Paidea

Magisterio de García Márquez

El magisterio es un oficio que ha sido ejercido por destacados personajes, sin necesidad de un título y más allá de las aulas. Es el caso de Gabriel García Márquez. Su muerte me ha llevado a cambiar el tema que tenía preparado para la columna de esta semana, aunque no pretendo escribir sobre el  autor colombiano, pues mucho se ha escrito sobre él y su obra literaria por quienes lo conocieron de cerca y han estudiado con seriedad su abundante producción. Lo que deseo destacar es la percepción que me queda de que se está acabando una generación de creadores, de intelectuales nacidos en las primeras décadas del siglo XX, que nos ayudaron a ver el mundo más allá de lo meramente objetivo, que nos permitieron darnos cuenta que hay otras maneras de entender la realidad. Se extraña, porque nos hacen falta, a los escritores y pensadores fallecidos en los últimos años del siglo pasado y lo que va del presente.
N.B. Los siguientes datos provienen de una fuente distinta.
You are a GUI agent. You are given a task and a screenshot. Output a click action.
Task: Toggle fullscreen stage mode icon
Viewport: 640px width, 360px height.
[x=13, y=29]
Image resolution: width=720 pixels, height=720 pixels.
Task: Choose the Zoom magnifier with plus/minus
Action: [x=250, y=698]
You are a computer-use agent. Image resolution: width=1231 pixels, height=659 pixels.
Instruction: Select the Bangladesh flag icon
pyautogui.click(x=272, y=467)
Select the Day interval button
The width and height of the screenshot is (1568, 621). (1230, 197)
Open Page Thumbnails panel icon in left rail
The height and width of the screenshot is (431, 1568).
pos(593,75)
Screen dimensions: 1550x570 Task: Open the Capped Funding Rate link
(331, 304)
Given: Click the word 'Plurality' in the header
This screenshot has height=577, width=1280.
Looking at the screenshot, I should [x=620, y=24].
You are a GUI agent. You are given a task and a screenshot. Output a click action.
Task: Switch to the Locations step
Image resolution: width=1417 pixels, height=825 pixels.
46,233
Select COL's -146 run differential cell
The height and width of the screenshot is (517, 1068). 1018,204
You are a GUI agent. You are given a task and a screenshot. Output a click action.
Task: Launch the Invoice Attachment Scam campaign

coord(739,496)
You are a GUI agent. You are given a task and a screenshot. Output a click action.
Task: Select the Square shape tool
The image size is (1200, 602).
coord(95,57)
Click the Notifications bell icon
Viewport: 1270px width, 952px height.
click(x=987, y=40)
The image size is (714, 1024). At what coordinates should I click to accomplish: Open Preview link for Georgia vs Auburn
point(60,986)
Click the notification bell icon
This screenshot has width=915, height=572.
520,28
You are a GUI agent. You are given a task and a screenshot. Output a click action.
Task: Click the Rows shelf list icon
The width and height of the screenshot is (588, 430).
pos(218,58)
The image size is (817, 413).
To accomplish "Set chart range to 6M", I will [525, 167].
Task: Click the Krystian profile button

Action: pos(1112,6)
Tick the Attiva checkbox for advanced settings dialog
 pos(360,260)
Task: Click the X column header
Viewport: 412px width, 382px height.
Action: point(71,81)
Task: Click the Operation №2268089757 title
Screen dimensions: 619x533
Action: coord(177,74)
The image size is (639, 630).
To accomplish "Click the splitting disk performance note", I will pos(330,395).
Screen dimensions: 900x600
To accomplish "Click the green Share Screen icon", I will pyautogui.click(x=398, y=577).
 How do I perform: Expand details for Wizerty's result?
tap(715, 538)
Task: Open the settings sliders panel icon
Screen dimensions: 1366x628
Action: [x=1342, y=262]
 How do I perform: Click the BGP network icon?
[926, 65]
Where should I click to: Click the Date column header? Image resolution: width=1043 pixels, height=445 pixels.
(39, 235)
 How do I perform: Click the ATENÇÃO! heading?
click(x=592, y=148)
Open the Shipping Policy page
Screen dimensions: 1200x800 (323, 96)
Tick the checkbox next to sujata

También se extrañará a García Márquez, pero habrá de permanecer una obra literaria que tiene asegurados lectores por varias generaciones más, gracias al grado de excelencia con que fue escrita, sorprendiendo siempre al lector. Quedará la influencia de un hombre que nos hizo amar la literatura por su particular manera de contar historias.
Tiene razón Mario Vargas Llosa cuando dice que las grandes obras literarias enriquecen la vida, mejoran a los hombres y son el sustento de la civilización. El conjunto de creaciones de García Márquez se inscribe en esa categoría y corresponde a nosotros, sus lectores, darle esa justa dimensión, para que su magisterio pueda perpetuarse a través de lo que el gran pensador francés, Edgar Morin, llama Escuelas de vida, referidas como escuelas de la lengua: por medio de la literatura se hacen manifiestas todas las posibilidades del lenguaje, para que los estudiantes se apropien de su riqueza a través de la lectura y la utilicen para una mejor forma de expresión. También como escuelas de calidad poética de la vida, del descubrimiento de uno mismo y de la comprensión humana, que permitan el cultivo de la emoción estética y del asombro, el reconocimiento de la subjetividad a través de los personajes literarios, con los cuales los estudiantes se pueden identificar, además de ofrecer la posibilidad de comprender lo que no siempre se comprende en la vida cotidiana.
Gabriel García Márquez ya ha pasado a la historia como un revolucionario en el campo de la literatura, a la que amó profundamente. Una prueba de ello fue no permitir que se llevara al cine su obra más leída y dejó a los lectores el privilegio, como buen maestro, de construir con el poder de la imaginación nuestra propia versión de Cien años de soledad. El problema a que nos enfrentamos actualmente es recuperar el terreno perdido por las humanidades, y en particular la literatura, frente al avance de la tecnología. ¿Qué hacer para que se vuelva a leer con pasión, por el mero gusto de hacerlo, para disfrutar una historia bien contada como las que dejó el autor de El amor en tiempos del cólera?  Para empezar a dar respuesta a la pregunta planteada, hoy tenemos, en las familias y en las escuelas, el reto de revalorar la literatura, ese denominador común de la cultura que, según Vargas Llosa, ha permitido la comunicación entre los seres humanos, sin importar idioma, creencias o tradiciones. Estamos obligados a preservar ese elemento de la cultura, junto a otras manifestaciones del arte, para garantizar que no nos gane la carrera la deshumanización. A esa preservación ha contribuido, y lo seguirá haciendo a través de su legado literario, Gabriel García Márquez.